▶ [Consignes]:
a. Répondez à ces questions d'après le texte sur la conception d'un questionnaire :
(i) Quelles sont les trois catégories de questions distinguées ?
(ii) Comment teste-t-on un effet de halo lorsqu'on le soupçonne ?
(iii) Quelles autres techniques d'enquête sont citées à côté du questionnaire ?
b. Écrivez la suite du texte sur la conception d'un questionnaire, en reprenant après sa dernière phrase.

▶ [Texte]:
--------------------------------------------------

Il ne s'agit pas de lister tous les conseils d'élaboration d'un questionnaire (structure, lisibilité, simplicité, etc). Je vais surtout rappeler l'impact de certains facteurs sur les réponses. En effet si cette technique d'enquête a pour but d'explorer des opinions, des attitudes ou des représentations sociales, il est important qu'elle interfère le moins possible avec l'objet étudié.

La technique même du questionnaire peut influencer l'objet d'étude ne serait-ce que parce qu'il s'agit d'un filtre pré-construit. Il a cependant l'avantage de pouvoir plus aisément subir un traitement statistique par la suite que les autres techniques (entretiens, observation directe, analyse bibliographique) lesquelles par contre le complètent sur d'autres points. Des biais peuvent intervenir, liés à la structure du questionnaire ou bien à la formulation des questions. Enfin, il y a l'influence de l'enquêteur.

Structure du questionnaire

Forme des questions

Il y a 3 catégories de questions :

- ouvertes (Selon vous, comment peut-on remédier à l'échec scolaire ? )

- fermées (Possédez-vous un ordinateur ? oui / non)

- à éventail de réponses (il peut s'agir de classer, faire un choix, ou bien se positionner sur une échelle d'attitude)

Le choix d'une forme peut plus ou moins déterminer la finesse avec laquelle on récoltera des données. Il s'agit là aussi de bien réfléchir à leur pertinence, à savoir le lien entre l'objet d'étude et les hypothèses à tester. Une pré-enquête a de préférence été effectuée.

Types d'objectifs

Les questions peuvent être des questions de faits ou d'opinion.

Les questions de faits semblent à première vue plus objectives (Dans combien de langues étrangères pouvez-vous tenir une conversation courante ?) que les questions d'opinions.

Pourtant là encore, le phénomène bien connu de désirabilité sociale peut intervenir. Il s'agit de la tendance qu'ont les gens à se présenter selon lezur meilleur jour, à plutôt mettre en avant leurs qualités, les aspects positifs de leur personne, et à minimiser les aspects négatifs. Ou du moins par rapport à l'idée qu'ils se font de ce qu'attendent les gens.

Il est bien connu qu'en "société" on fait attention à ce que l'on dit, on est "politiquement correct". En phase de séduction, par ex., on se tient bien, on est prévenant, courtois, on ne parle que de ses meilleures expériences etc. Et 3 mois après, on pète au lit.

Donc, même les questions de fait peuvent être biaisées, notamment lorsqu'elles portent sur des sujets "tabous".

Nombre et organisation des questions

Enfin, la longueur de passation peut influencer (lassitude) comme dans certains cas l'odre des questions et des thèmes abordés (effet de halo). Lorsque ce dernier est suspecté on le teste en créant plusieurs versions (avec ordres différents) sur plusieurs échantillons.

Formulation des questions

Vocabulaire : Le vocabulaire employé doit être simple (éviter les termes techniques), et surtout précis.

("Quand vous étiez jeunes…" Ça veut dire quoi "jeune" ? 15 ans, 25 ans ?)

--------------------------------------------------

▶ [Données extraites]:
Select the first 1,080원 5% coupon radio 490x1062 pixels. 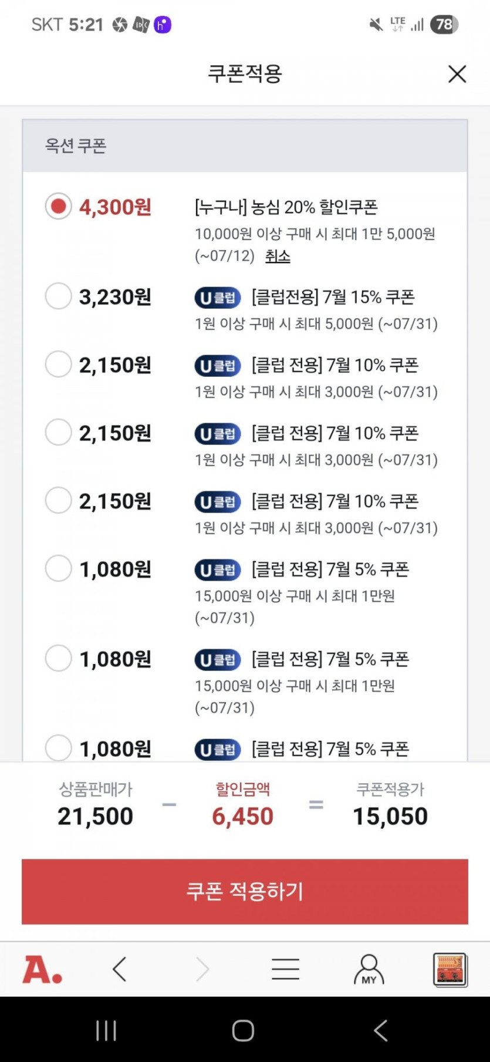coord(59,569)
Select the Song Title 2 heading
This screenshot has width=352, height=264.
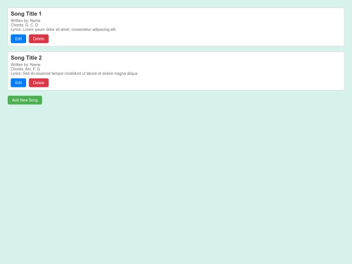click(x=26, y=58)
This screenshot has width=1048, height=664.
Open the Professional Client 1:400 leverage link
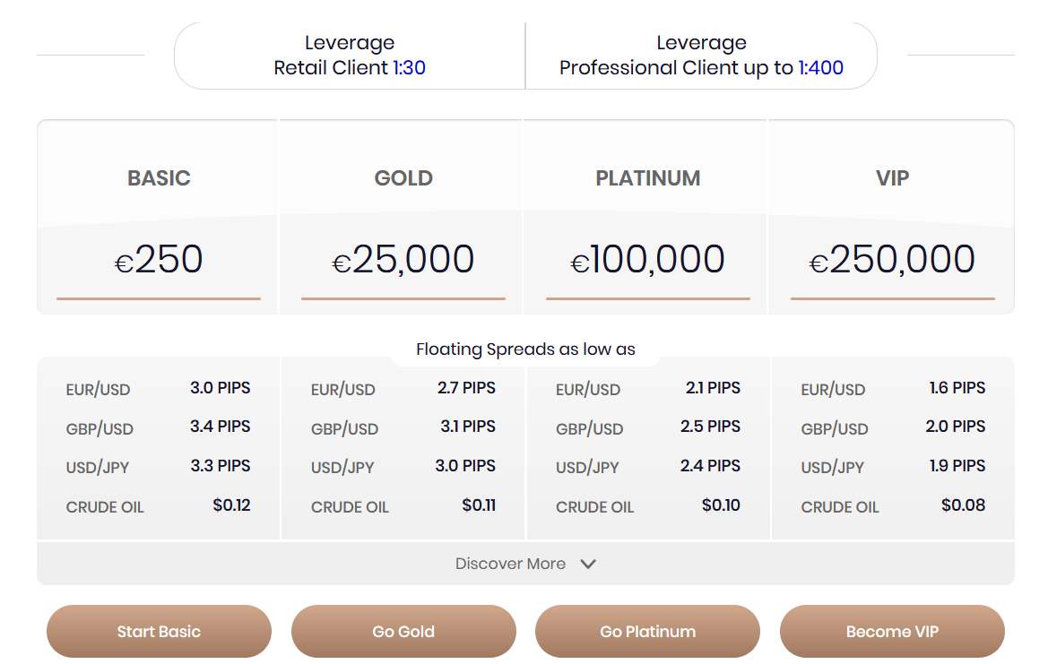click(822, 67)
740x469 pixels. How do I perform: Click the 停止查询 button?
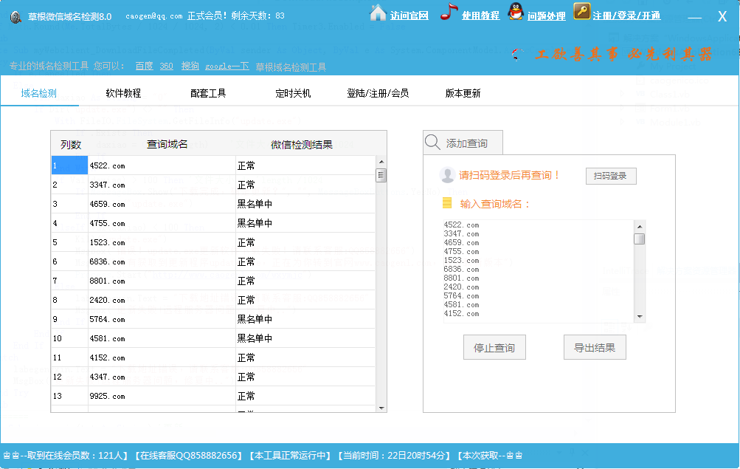pos(494,348)
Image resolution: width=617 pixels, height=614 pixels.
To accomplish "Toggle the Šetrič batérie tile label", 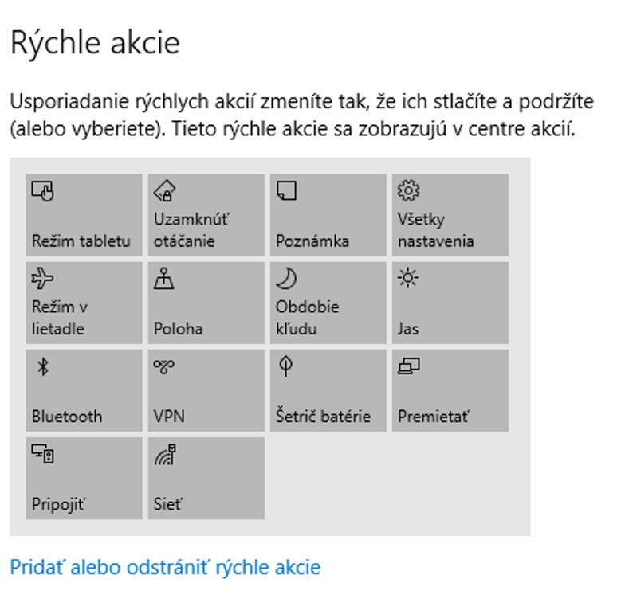I will coord(323,416).
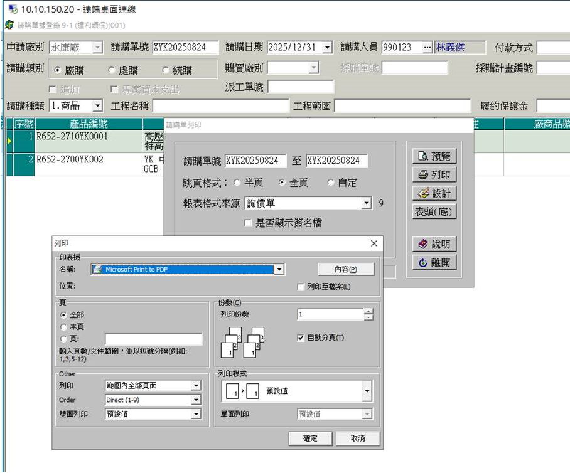570x473 pixels.
Task: Open the Microsoft Print to PDF printer dropdown
Action: (x=279, y=269)
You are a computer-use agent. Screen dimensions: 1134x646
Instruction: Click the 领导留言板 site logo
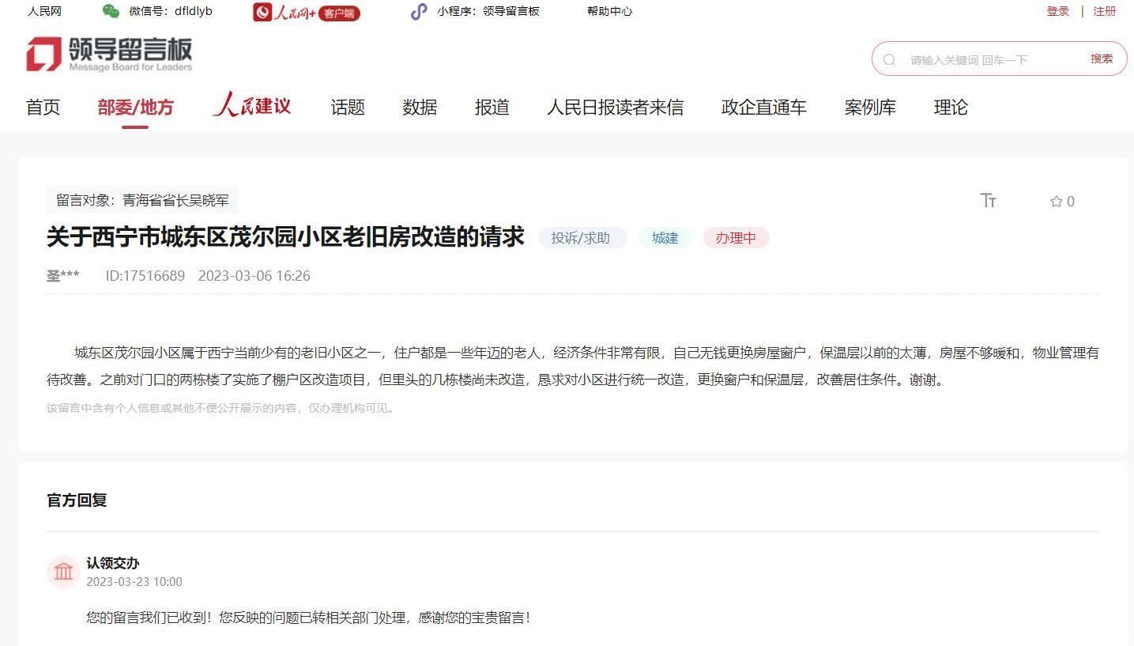click(108, 52)
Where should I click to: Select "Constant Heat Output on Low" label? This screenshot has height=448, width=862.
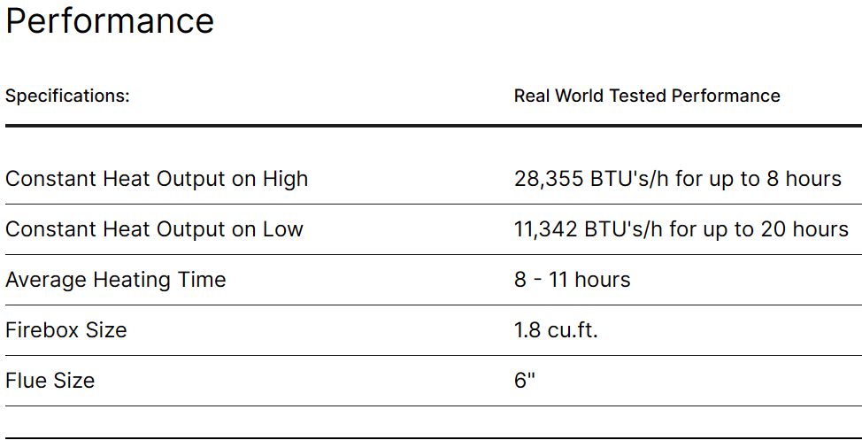tap(154, 229)
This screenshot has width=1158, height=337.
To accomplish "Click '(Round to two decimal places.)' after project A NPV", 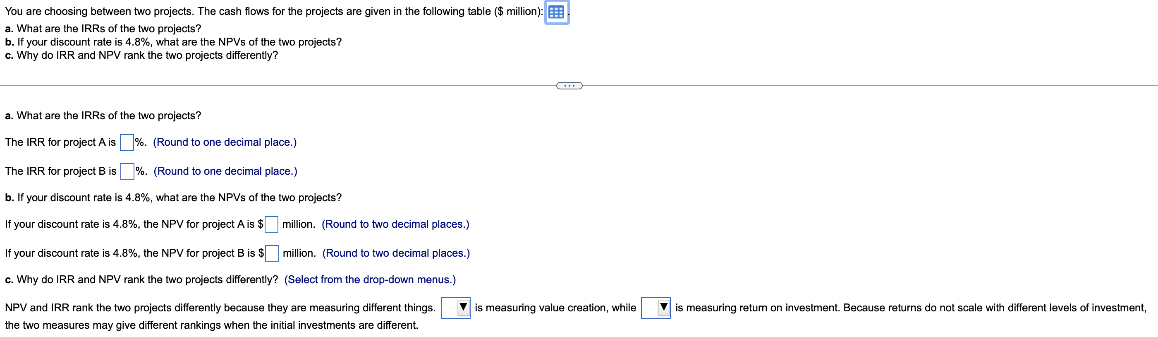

--------------------------------------------------

▶ [Réponses]:
a.
(i) Les questions ouvertes, les questions fermées et les questions à éventail de réponses.
(ii) On crée plusieurs versions du questionnaire, avec des ordres différents, que l'on soumet à plusieurs échantillons.
(iii) Les entretiens, l'observation directe et l'analyse bibliographique.

b.
Formulation : Le biais c'est le risque encouru à tous les stades du déroulement d'une enquête de dévier de la direction qui devrait être la sienne. La formulation des questions est l'une des sources possibles de biais les plus importantes.

Mots à charge affective et soumission aux stéréotypes

Certains mots sont très connotés ou peuvent susciter des émotions fortes. Ont dit qu'ils ont une charge affective (salope, pute, meurtre, etc). Le risque est qu'ils suscitent l'approbation ou la désapprobation immédiate.

Les noms propres tombent aussi dans cette catégorie, notamment lorsqu'il s'agit de personnalités.

Ex. On a posé la question suivante aux civils américains (mars 1940) :

1. Pensez-vous que les USA devraient faire plus qu'ils ne font actuellement pour aider l'Angleterre et la France ?

2. Pensez-vous que les USA devraient faire plus qu'ils ne font actuellement dans leur lutte contre Hitler ?

1. Oui 66%, Non 22%, Sans op. 12%

2. Oui 75%, Non 13%, Sans op. 12%

Les deux questions impliquaient la même chose, mais ici le nom du Führer a joué un rôle de stimulus dans l'augmentation de l'approbation (+9%).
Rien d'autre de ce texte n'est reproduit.